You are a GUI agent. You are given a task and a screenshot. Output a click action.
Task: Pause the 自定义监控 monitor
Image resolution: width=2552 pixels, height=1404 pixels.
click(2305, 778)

==

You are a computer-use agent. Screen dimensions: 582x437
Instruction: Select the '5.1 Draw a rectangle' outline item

▶ **課題の内容**
「You are a computer-use」がある行から「Instruction: Select the」がある行までを、「rectangle」を「square」に置き換えて書き直してください。ほかは一切変えないでください。

▶ **作業の結果**
You are a computer-use agent. Screen dimensions: 582x437
Instruction: Select the '5.1 Draw a square' outline item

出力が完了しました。